La ricchezza dell’istante accentua la ricchezza dell’esistenza stessa, della relazione con l’alterità, dell’intima connessione del tutto. Proprio per questo la natura nella sua manifestazione più minuta e quasi impercettibile è necessariamente l’oggetto degli haiku: le cose piccole, del mondo animale o vegetale a un primo sguardo distratto insignificanti, d’improvviso diventano luminose generando unione tra osservatore ed osservato, senza distinzioni o separazioni di sorta in un’armonia lieve e naturale, senza finzioni. Così formiche, rane, insetti, foglie cadute, fiori, gocce d’acqua sono vere e proprie epifanie irripetibili e sempre uniche.
Un altro breve racconto Zen può aiutarci a capire meglio quanto affermato:

Un uomo chiese ad un maestro:
“qual è la porta per entrare nello Zen”.
“Lo senti il mormorio del ruscello?”
“Si”
“Quella è la porta”, rispose il Maestro.

L’uomo allora si sedette in silenzio, ascoltò lungamente il ruscello, 
si fece vuoto, dopodiché si unì a lui scrivendo il suo primo haiku:

Un ruscello e il suo rumore:
Scorro con l’acqua
Tra pietre e trasparenze.

Gli haiku manifestano allora l’atteggiamento Zen per eccellenza: un’attenzione e vigilanza (la νῆψις, nepsis che anche i primi monaci cristiani praticavano e raccomandavano a tutti i fedeli) necessarie per rapportarsi con la realtà liberandosi dall’ego, dal guadagno (anche esperienziale), dall’opinione che deve essere per forza ribadita, difesa o proclamata.
E cosa può aiutarci a uscire fuori dalle pastoie interiori?
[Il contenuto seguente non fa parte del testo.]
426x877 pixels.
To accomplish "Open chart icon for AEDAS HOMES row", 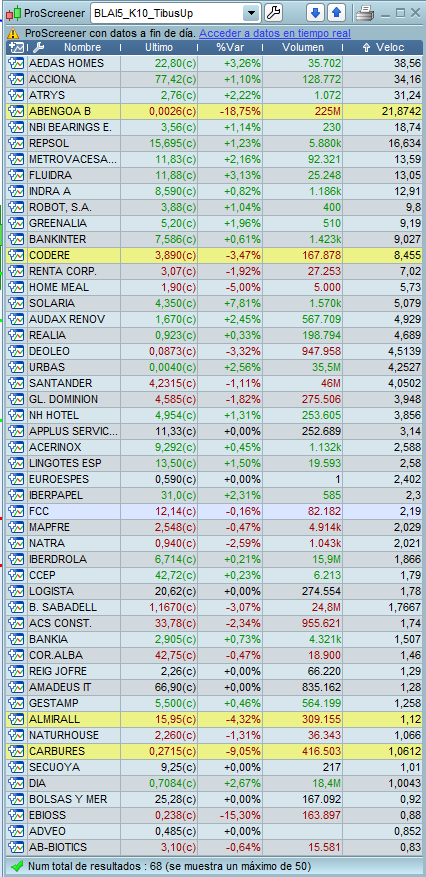I will [x=15, y=63].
“Le cose del pino imparale dal pino, 
le cose del bambù imparale dal bambù… 
entrare nello spirito delle cose fino a intuirne l’essenza, 
questo significa imparare e ciò conduce all’unità, oltre la visione duale”. 
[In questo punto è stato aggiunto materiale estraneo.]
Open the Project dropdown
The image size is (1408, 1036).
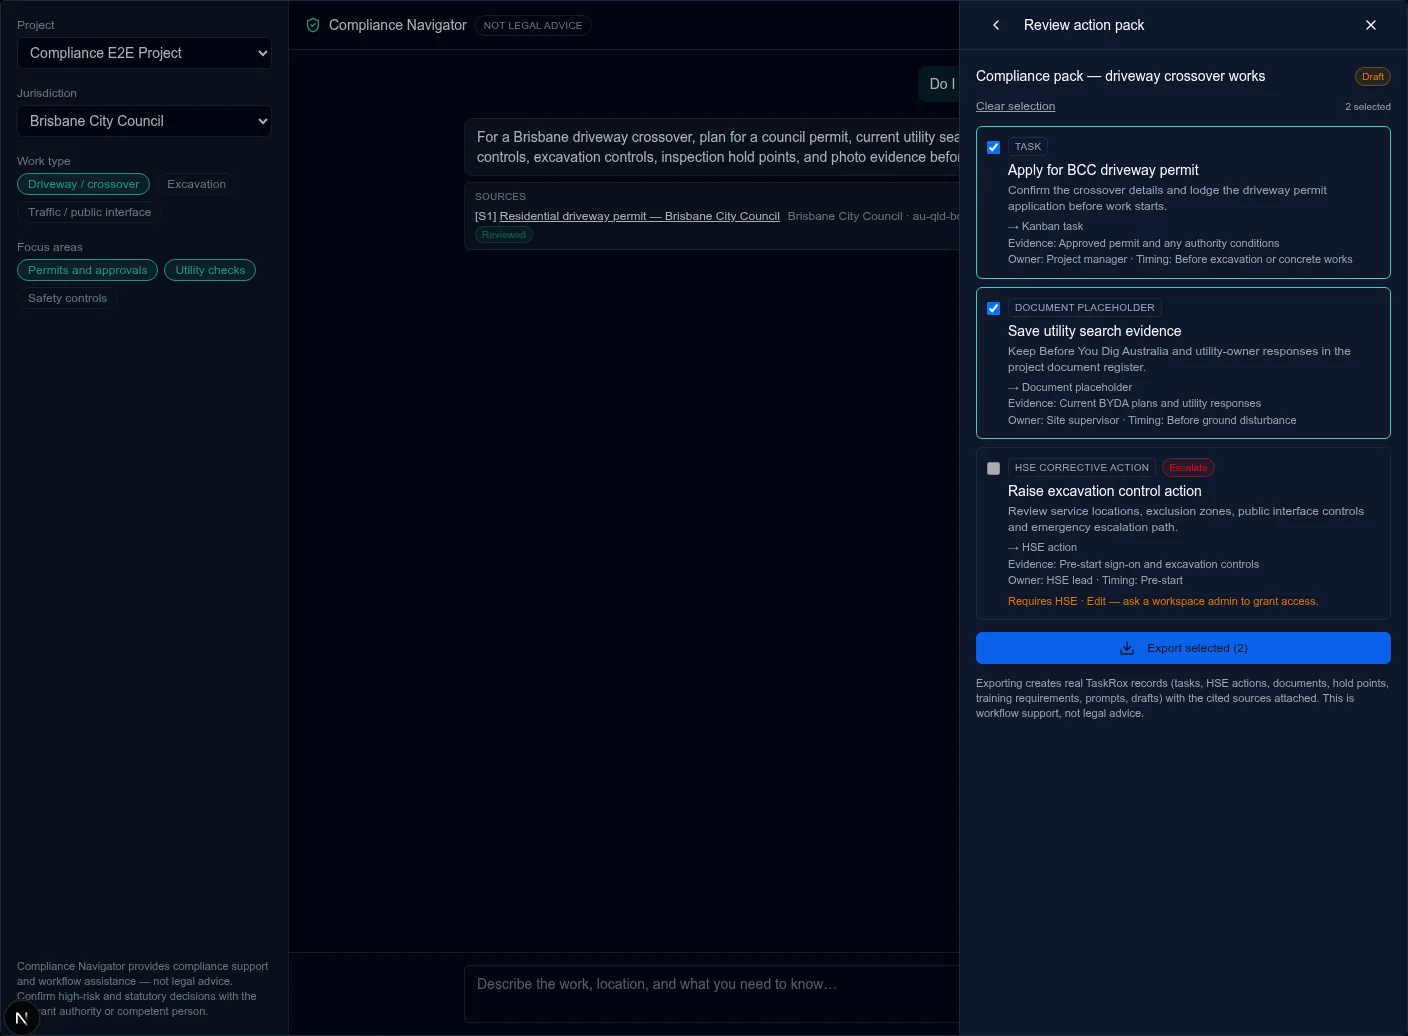(x=144, y=53)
È ancora Matsuo Basho a suggerire che il silenzio, il vuoto interiore che diviene generativo, assume il ruolo di ascesi personale, di via rivelativa del reale capace di svincolare dall’essere piegati ai fini propri, per esistere e dispiegarsi liberamente.
Questo senso di armonia cosmica può essere allora riconosciuto solamente previo un faticoso percorso teso a una morte dell’io, proprio come già suggeriva Platone nel Fedone: “I veri filosofi si esercitano a morire”, non a opinare. Senza questa morte, ogni via di conoscenza è preclusa o ingannevole.
In questa armonia, si scorge finalmente che il “cosmo è interiore all’uomo e l’uomo è interiore al cosmo” (Nikolaj Aleksandrovič Berdjaev) si supera la visione dualistica penetrando nella realtà in cui ciascuna cosa è trasparente alle altre, vive in esse e per esse.